業績絶好調のスタバだが、ブルーボトルコーヒーなどのライバルを退けるだけの魅力を保っているだろうか?

 牛丼チェーンや日本マクドナルドなど、かつての外食勝ち組が苦戦するなか、ポジティブなニュースが続いている1社が、スターバックス・コーヒー・ジャパン(以下、スタバ)だ。

 売上高、営業利益は順調に成長基調を見せており過去最高益を更新中だ。2013年に国内で1000店舗に達し、今年5月には鳥取県に新店舗をオープン。全都道府県への出店も果たした。

 スタバが安定した業績を維持できる要因は、商品へのこだわりや店の雰囲気にあると考えられるが、「イノベーター理論」によっても裏付けされる。

 イノベーター理論によると、消費者層全体は商品購入の態度によって5段階に分類される。第1段階のイノベーター層(新しいものを進んで採用する人)に始まり、アーリーアダプター層(流行に敏感で、自ら情報収集する人、オピニオンリーダー的存在)、アーリーマジョリティ層(新しいことの採用には慎重な姿勢をとり、アーリーアダプターの情報を入手してから採用する人)、レイトマジョリティー層(周囲の大多数が採用しているのをみて初めて追随する人)、ラガード層(世の中の動きにあまり関心を示さず、最後までイノベーションを受け入れない人)という5つのグループがあり、商品はこれらの客層に購入されながら、社会に普及していくという。

 イノベーター層とアーリーアダプター層の顧客は「新しさ」を特に求めるタイプであり、誰よりも一番早く試すことが楽しい・かっこいいと思う傾向にある。そのため、この客層の獲得だけでは、商品は流行で終わってしまう可能性がある。アーリーマジョリティ層を獲得できると、この層は製品・サービスの良さを判断している顧客のため、支持が続きやすいそうだ。

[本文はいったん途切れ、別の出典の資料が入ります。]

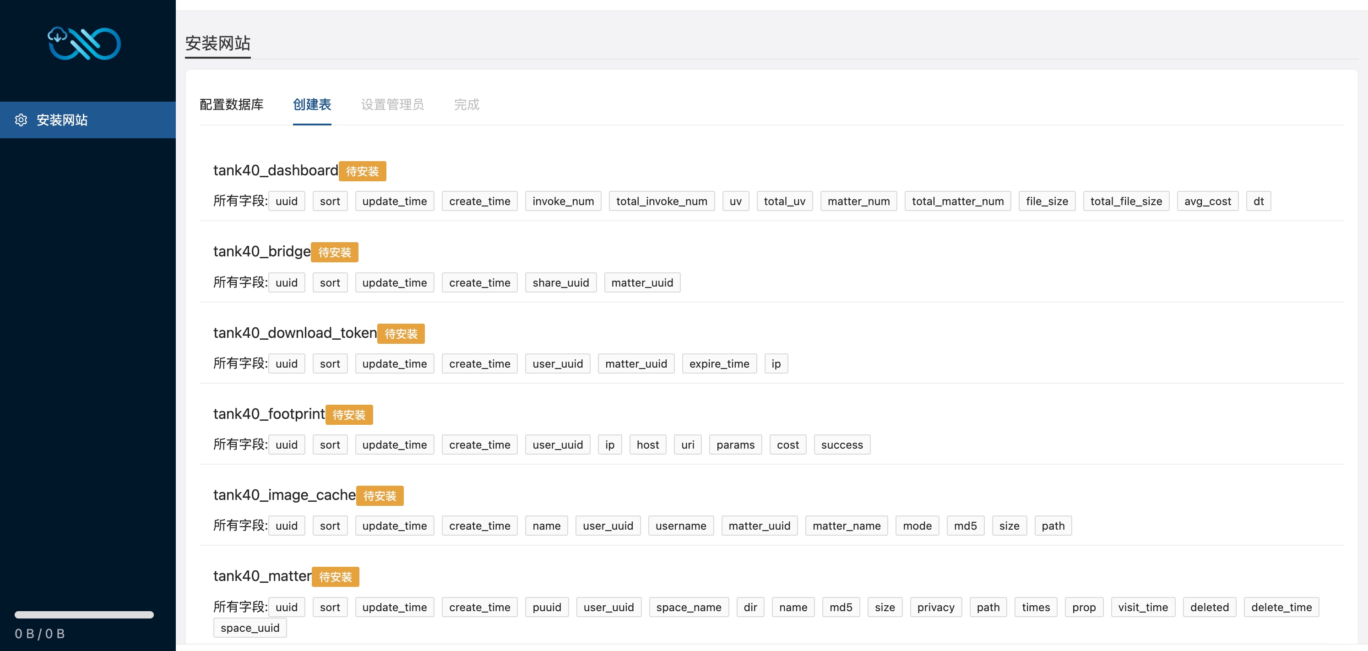Screen dimensions: 1368x651
Task: Click the 待安装 label next to tank40_matter
Action: point(336,577)
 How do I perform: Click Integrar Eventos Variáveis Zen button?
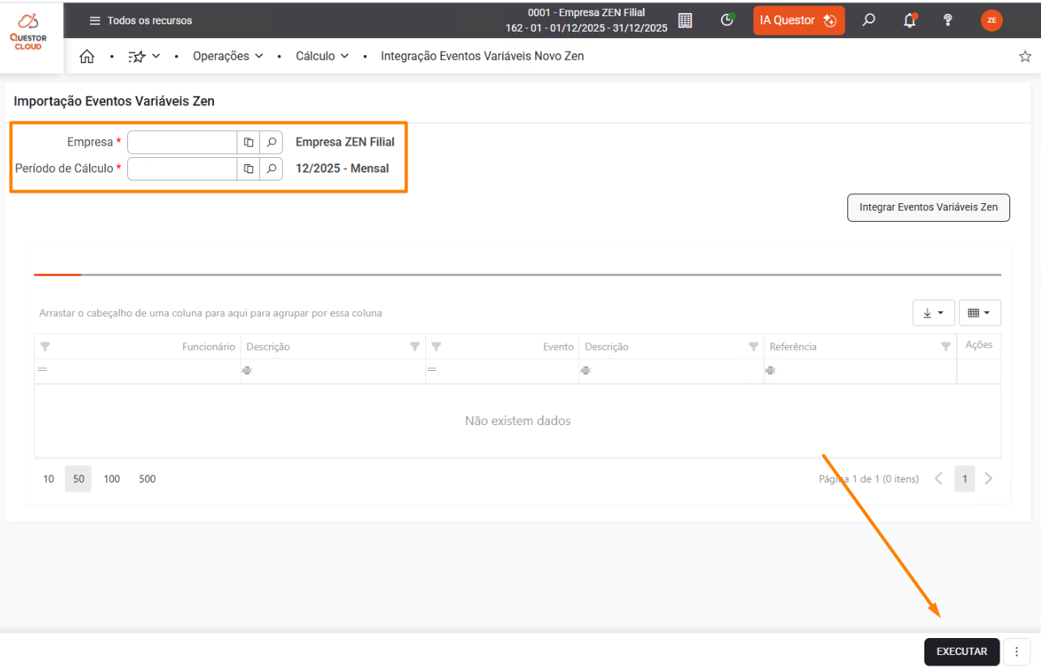928,207
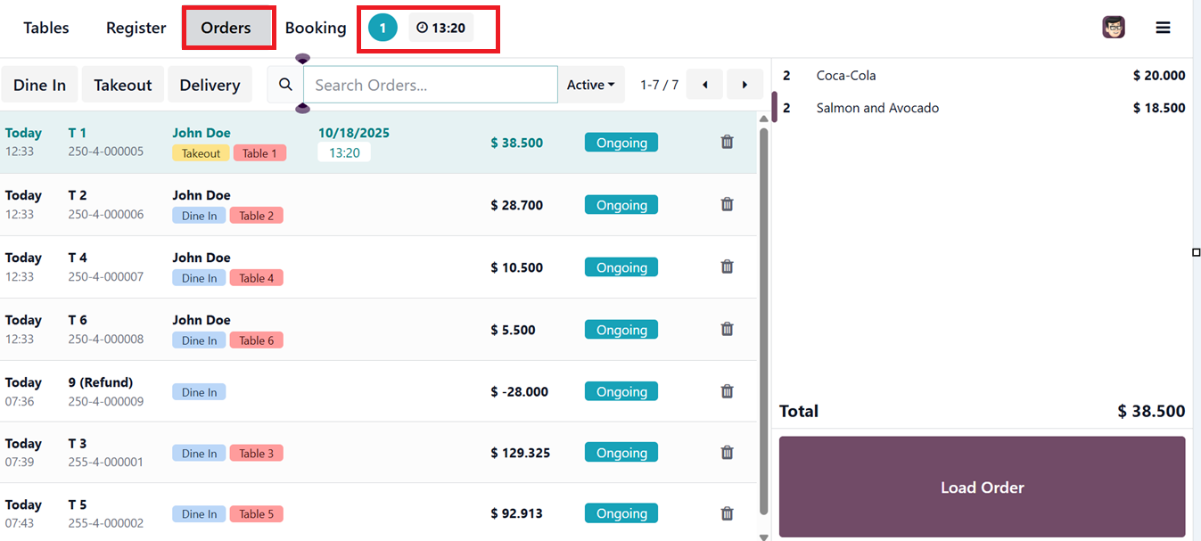The height and width of the screenshot is (541, 1201).
Task: Go to the previous page of orders
Action: pyautogui.click(x=705, y=85)
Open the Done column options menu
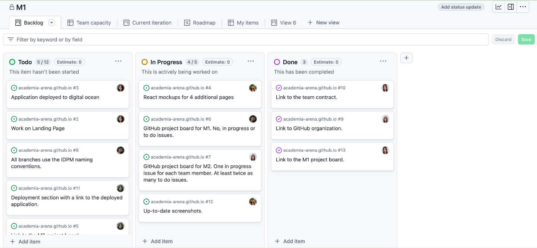The image size is (537, 248). coord(383,62)
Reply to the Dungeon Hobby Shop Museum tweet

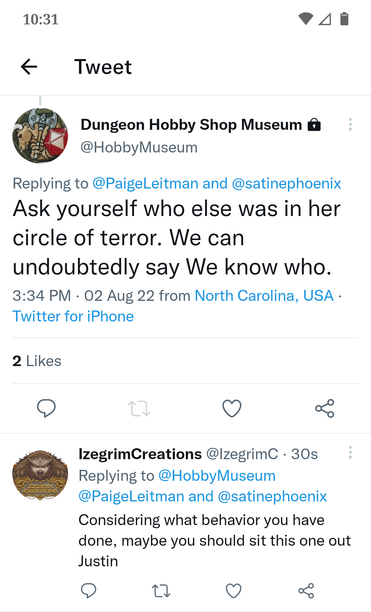[x=46, y=408]
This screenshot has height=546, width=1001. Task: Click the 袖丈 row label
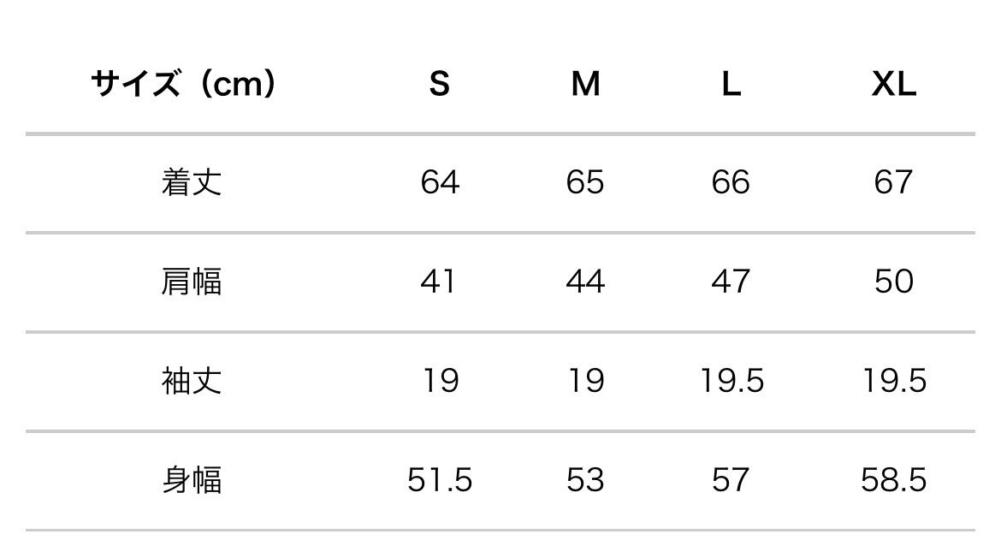(x=192, y=381)
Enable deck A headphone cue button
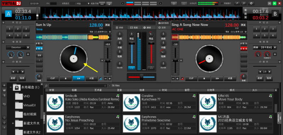The image size is (283, 135). tap(132, 68)
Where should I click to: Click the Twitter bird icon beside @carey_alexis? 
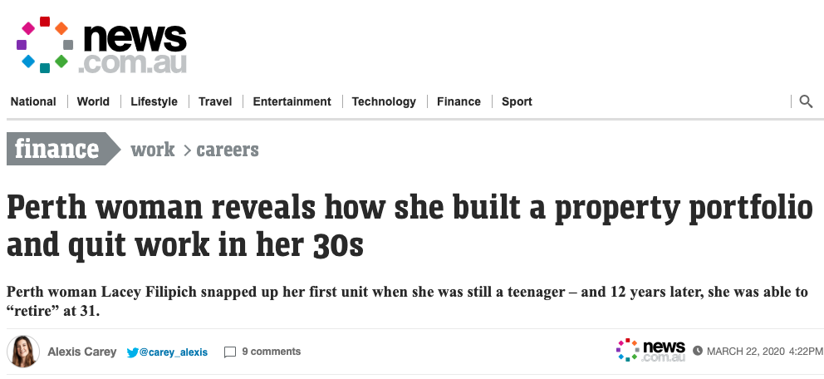[x=132, y=352]
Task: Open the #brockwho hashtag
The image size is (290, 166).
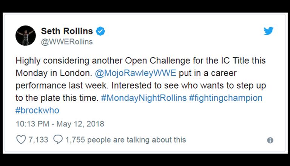Action: tap(37, 110)
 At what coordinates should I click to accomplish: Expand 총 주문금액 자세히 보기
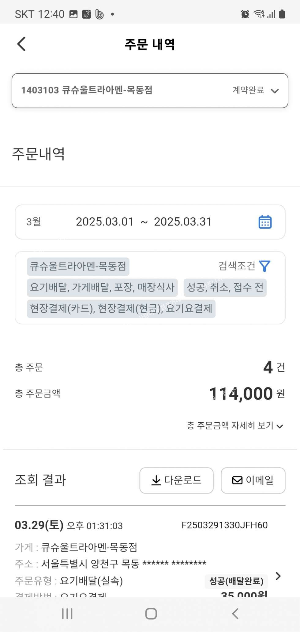point(235,425)
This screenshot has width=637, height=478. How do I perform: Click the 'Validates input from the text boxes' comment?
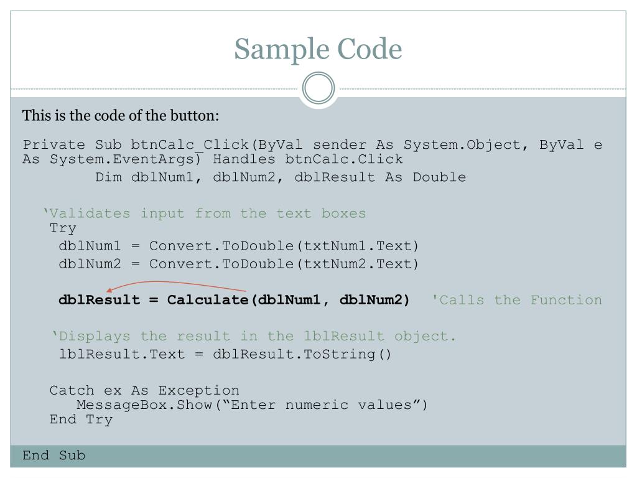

 そのためのポイントの1つは、企業の理念やミッションを顧客が体現する状況を作り出すことと言われる。まさにスタバは、ここで成功できたと言える。

 スタバの理念とも言えるであろうミッション宣言は「感動体験を提供して、人々の日常に潤いを与えるために存在する」である。スタバが日本に進出した当時から通っているという男性客に話を聞くと「創業時は敷居が高く、顧客の年齢が比較的高かった。今では、子どもや学生からお年寄りまで幅広い層の客が集まっている」と話す。